In terms of iconography, it is the syringe that comes to symbolise drug abuse. Syringes jabbed into tied-off arms, women giving themselves injections into their thighs, loaded syringes, syringes and needles and substances in glass ampoules, jars and pipes… These kinds of illustrations and hand-drawn vignettes are by far the most prevalent. What we have here is a tool that has fallen into the wrong hands: an initially benevolent invention that went astray and became an instrument in the service of the forces of evil. (1993, p. 166)

Lindgren’s analysis focuses on the way in which syringes veered “off line” (cf. Ahmed 2006, pp. 65ff.). The syringe was meant to serve society, but in the wrong hands it was led astray. Lindgren calls the directions that the syringe was meant to take “benevolent”, but the images he studied depict it as being in “the service of the forces of evil”. Between the lines of the above paragraph, there is a sense of regret over the syringe’s unworthy fate. This change must be analysed from a class perspective. It was when the working class started using injectable drugs, in the 1960s, that syringes fell from grace. This led to symbolic, downwards class journeys for syringes as well as for drugs and people who use them (Lindgren 1993, pp. 165ff.).

The experience of manifesting a socially vulnerable injecting drug user in the present day is illustrated by Hanna, when asked about where she uses drugs:

Emma::

Where do you prefer to take heroin?

Hanna::

Well, as far away from people as possible.

Emma::

Alone?

Hanna::

Oh yes. [pauses]

Emma::

Why?

Hanna::

Because, because… you can’t use a syringe among people, everyone… everyone knows that. [Inaudible]

You cannot be seen holding a syringe, Hanna says, because “everyone knows” it is not possible. The knowledge that the syringe is a dirty, stray object—something that a person is not to be seen with—makes heroin injections a solitary practice. They have to be performed in private, as far away from other people as possible. At the same time, they give off no odours and can be more discreet—less dirty—than smoking, for those who have a door to close. Madelene can close her apartment door, but for someone in Hanna’s situation, having a home is less of a given. The only closable doors in the public domain are toilets, which have everything you need: the ability to close the door and be alone, unseen, but also without the possibility of getting help if something goes wrong.

5 Conclusion

As I have shown, Mary Douglas’ theory of how cultural notions of dirty and clean create order can make visible how knarkare and the knark-whore are created and kept at a distance from the rest of society. Class-related conditions and power structures interact intersectionally and create degrees of dirtiness. Various kinds of symbolic, drug-related dirt structure people who use drugs hierarchically. Through utterances, acts and objects, someone who uses drugs can fall, or avoid falling, into the category of the abuser, the knarkare and/or the whore.

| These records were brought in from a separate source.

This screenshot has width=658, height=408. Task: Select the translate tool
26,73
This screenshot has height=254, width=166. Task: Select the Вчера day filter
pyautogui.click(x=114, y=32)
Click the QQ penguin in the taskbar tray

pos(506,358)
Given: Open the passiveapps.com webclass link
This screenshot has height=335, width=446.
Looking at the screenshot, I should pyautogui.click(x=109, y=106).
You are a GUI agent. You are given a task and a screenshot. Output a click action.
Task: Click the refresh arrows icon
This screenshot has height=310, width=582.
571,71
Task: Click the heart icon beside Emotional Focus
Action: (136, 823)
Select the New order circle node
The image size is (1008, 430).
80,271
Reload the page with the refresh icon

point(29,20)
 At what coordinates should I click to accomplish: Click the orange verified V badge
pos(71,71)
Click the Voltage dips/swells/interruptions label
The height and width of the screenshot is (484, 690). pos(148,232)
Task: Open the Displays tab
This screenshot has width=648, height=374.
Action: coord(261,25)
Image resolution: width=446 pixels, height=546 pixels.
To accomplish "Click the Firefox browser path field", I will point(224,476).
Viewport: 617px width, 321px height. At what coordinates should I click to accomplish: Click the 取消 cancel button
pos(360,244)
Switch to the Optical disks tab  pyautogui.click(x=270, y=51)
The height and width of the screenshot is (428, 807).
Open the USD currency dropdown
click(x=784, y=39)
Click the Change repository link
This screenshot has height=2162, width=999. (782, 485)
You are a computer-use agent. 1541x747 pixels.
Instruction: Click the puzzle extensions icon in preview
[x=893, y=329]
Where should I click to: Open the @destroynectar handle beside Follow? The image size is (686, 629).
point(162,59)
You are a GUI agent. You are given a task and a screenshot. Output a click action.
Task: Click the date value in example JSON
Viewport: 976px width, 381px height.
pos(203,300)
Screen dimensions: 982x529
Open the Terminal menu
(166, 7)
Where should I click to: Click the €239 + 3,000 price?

But dirt is simply matter out of place, and in the right place, something that would be dirty elsewhere can become uncharged, like Pernilla’s cannabis-related sickness or a syringe in a hospital.

On the whole, women who use drugs, and the emotions they express, are on the margins of several of the hierarchical systems that define dirt (Campbell and Ettorre 2011). Without taking class into account, however, these systems make no sense. Knarkaren and the whore can come to define a person, as it did for Carolina, but with the right resources this can be avoided through discretion. Even though the terms “abuser”, knarkare and knarkarhora (“knark whore”) can serve as slurs, they do not refer to just any deviant, drug-using woman, but specifically to people who embody social exclusion, as Björkman (2002) and Hem och Hyra’s articles illustrate (Lundmark 2008; Ljungqvist 2017). Dirt and cleanliness can be located in different places and manifested in different situations, but they take on a spatial character when they become linked to a classed context, what I called the drug swamp in the previous chapter, a place that most of the interviewees sought to avoid.